Novel antioxidant agents deriving from molecular combinations of vitamins C and E analogues: 3,4-dihydroxy-5(R)

Abstract

Molecular combinations of two antioxidants (i.e., ascorbic acid and the pharmacophore of alpha-tocopherol), namely the 2,3-dihydroxy-2,3-enono-1,4-lactone and the chromane residues, have been designed and tested for their radical scavenging activities. When evaluated for their capability to inhibit malondialdehyde (MDA) production in rat liver microsomal membranes, the 3,4-dihydroxy-5R-2(R,S)-(6-hydroxy-2,5,7,8-tetramethylchroman-2(R,S)yl-methyl)-1,3]dioxolan-4S-yl]-5H-furan-2-one (11a-d), exhibited an interesting activity. In particular the 5R,2R,2R,4S and 5R,2R,2S,4S isomers (11c,d) displayed a potent antioxidant effect compared to the respective synthetic alpha-tocopherol analogue (5) and natural alpha-tocopherol or ascorbic acid, used alone or in combination.
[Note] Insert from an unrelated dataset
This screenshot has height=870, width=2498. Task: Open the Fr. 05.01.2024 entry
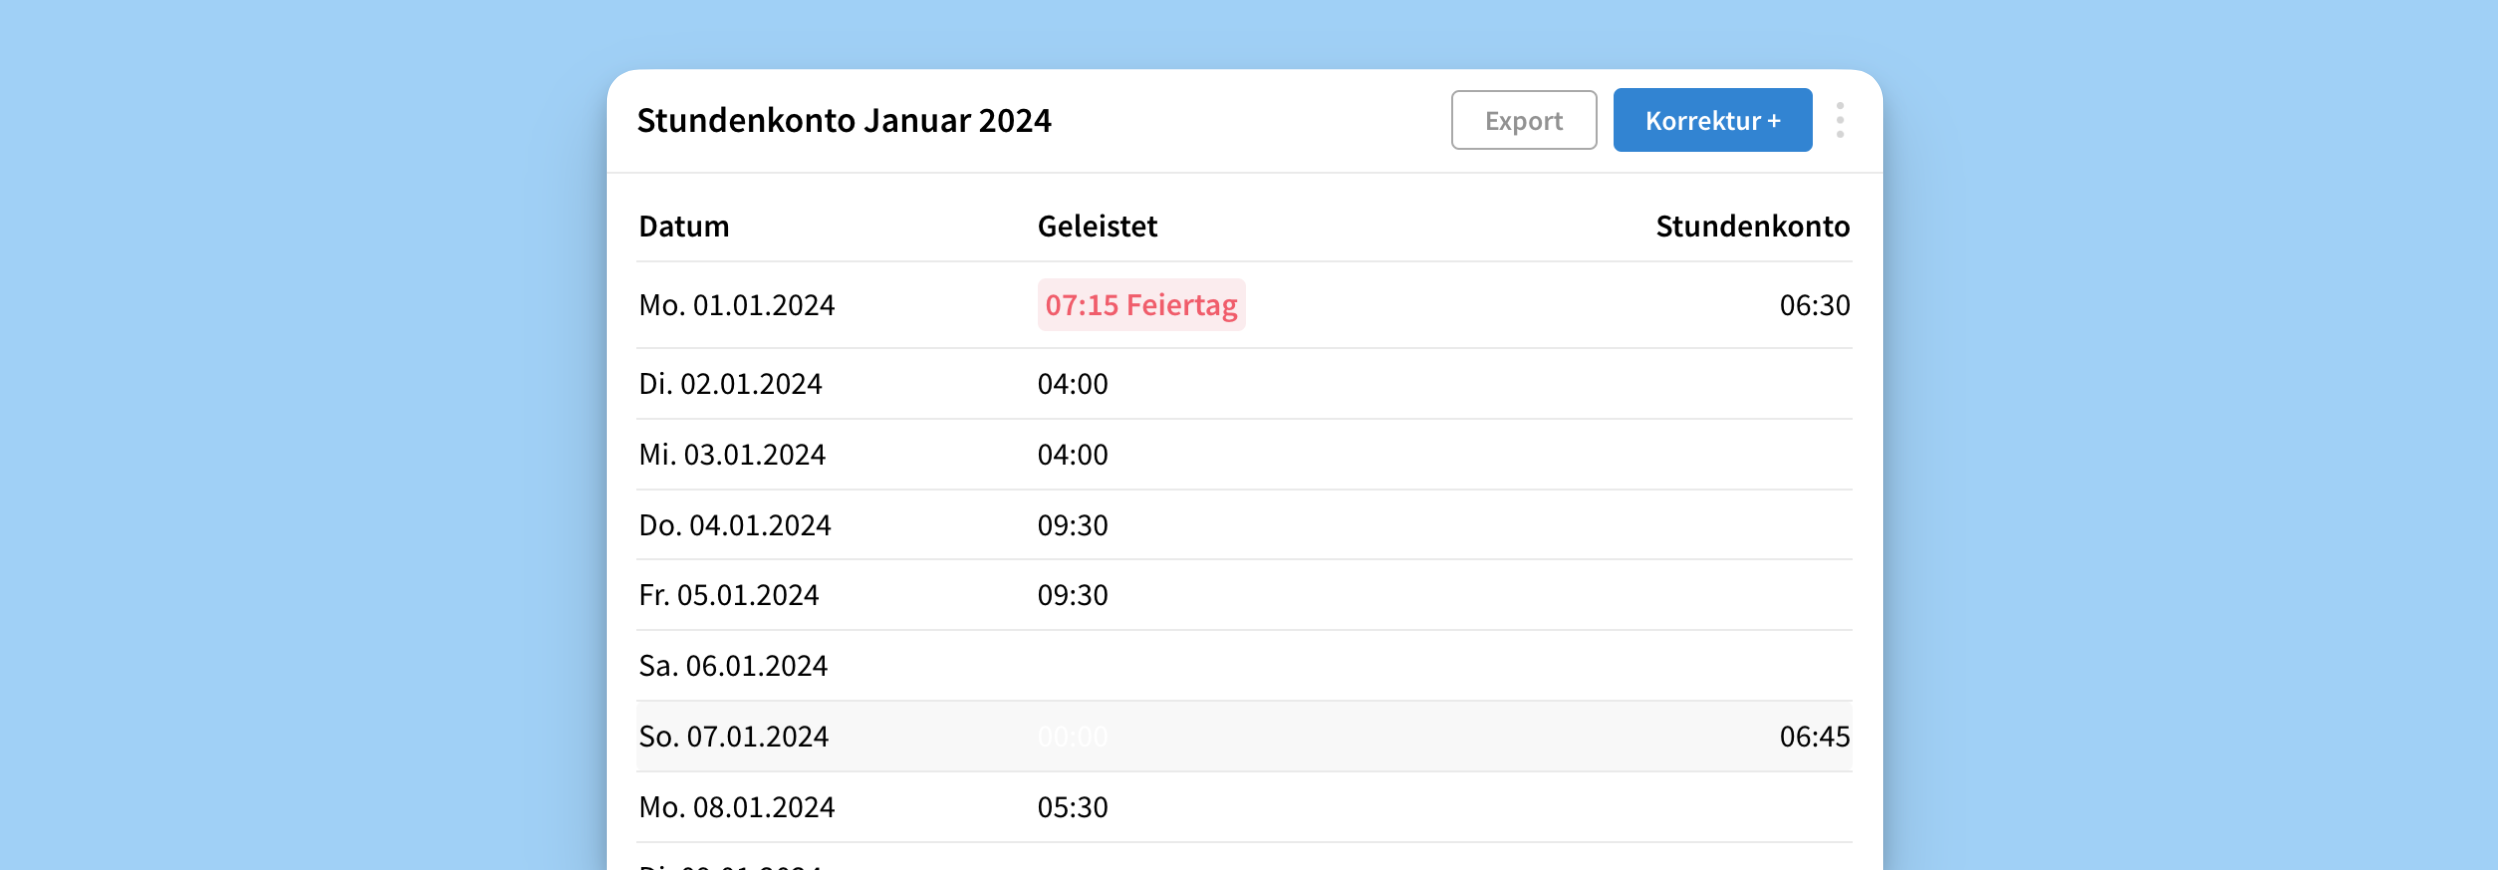tap(729, 595)
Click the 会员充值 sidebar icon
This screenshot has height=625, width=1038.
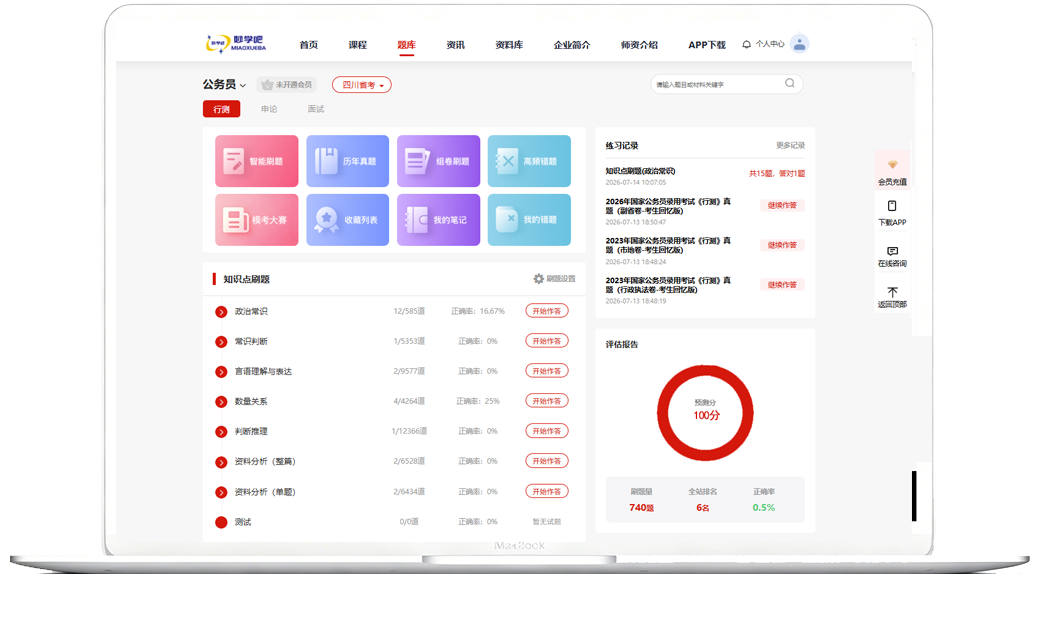click(892, 165)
Moreover, the mixture of stereoisomers 11a-d also proved to be effective in preventing damage induced by reperfusion on isolated rabbit heart, in particular at the higher concentration of 300 microM. In view of these results our study represents a new approach to potential therapeutic agents for applications in pathological events in which a free radical damage is involved. Design, synthesis and preliminary biological activity are discussed.